##### Records for processing

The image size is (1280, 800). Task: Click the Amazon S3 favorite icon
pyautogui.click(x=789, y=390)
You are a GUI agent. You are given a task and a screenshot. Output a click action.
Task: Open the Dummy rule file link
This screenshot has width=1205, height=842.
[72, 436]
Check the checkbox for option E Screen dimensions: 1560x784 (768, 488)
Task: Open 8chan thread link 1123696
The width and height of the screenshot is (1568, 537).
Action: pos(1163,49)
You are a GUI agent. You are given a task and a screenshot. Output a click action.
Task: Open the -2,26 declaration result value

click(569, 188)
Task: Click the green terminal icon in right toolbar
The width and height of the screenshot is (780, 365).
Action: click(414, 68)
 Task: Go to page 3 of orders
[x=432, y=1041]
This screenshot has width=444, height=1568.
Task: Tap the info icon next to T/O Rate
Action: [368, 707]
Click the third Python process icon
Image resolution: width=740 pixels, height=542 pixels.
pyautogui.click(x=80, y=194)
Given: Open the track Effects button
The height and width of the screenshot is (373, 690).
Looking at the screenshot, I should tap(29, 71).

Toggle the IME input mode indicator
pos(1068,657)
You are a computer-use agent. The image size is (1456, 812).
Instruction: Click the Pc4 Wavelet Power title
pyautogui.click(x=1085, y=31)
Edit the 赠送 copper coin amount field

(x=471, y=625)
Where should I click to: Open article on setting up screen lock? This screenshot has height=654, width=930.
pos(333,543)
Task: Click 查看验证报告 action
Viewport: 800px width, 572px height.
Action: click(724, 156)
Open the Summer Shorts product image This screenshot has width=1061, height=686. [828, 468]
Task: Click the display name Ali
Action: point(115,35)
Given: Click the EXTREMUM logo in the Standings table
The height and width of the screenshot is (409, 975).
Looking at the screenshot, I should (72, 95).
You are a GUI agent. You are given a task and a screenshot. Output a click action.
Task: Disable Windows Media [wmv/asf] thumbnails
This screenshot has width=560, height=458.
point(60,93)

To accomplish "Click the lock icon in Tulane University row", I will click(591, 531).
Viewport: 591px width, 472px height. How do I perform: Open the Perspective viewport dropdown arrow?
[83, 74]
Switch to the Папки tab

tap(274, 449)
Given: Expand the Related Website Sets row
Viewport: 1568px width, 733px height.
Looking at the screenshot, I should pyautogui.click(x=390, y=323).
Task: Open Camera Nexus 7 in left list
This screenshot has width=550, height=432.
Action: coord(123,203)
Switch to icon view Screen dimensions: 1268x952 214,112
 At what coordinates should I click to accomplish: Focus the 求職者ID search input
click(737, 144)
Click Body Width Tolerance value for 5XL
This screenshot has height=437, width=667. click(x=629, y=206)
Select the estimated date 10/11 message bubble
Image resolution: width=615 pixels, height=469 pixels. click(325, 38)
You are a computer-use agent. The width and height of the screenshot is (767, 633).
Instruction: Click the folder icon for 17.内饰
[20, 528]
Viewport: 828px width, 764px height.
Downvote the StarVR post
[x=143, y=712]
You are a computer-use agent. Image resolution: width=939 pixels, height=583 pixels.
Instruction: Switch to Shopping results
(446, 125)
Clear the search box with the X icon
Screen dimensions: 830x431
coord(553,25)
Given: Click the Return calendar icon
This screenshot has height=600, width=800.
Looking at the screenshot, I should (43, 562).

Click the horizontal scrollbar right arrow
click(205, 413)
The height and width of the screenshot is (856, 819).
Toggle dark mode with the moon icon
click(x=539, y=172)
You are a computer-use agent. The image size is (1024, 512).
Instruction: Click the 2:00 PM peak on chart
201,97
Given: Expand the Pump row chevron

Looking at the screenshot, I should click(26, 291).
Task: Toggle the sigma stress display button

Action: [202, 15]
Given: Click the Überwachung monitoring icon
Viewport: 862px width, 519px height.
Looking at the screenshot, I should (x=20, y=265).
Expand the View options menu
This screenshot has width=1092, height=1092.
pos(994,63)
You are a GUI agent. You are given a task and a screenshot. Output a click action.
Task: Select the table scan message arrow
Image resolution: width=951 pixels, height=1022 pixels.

##########

Aim of the task >> Provide the number of lines in the records above that contain the word "table", with no additional words.

Result below >> 2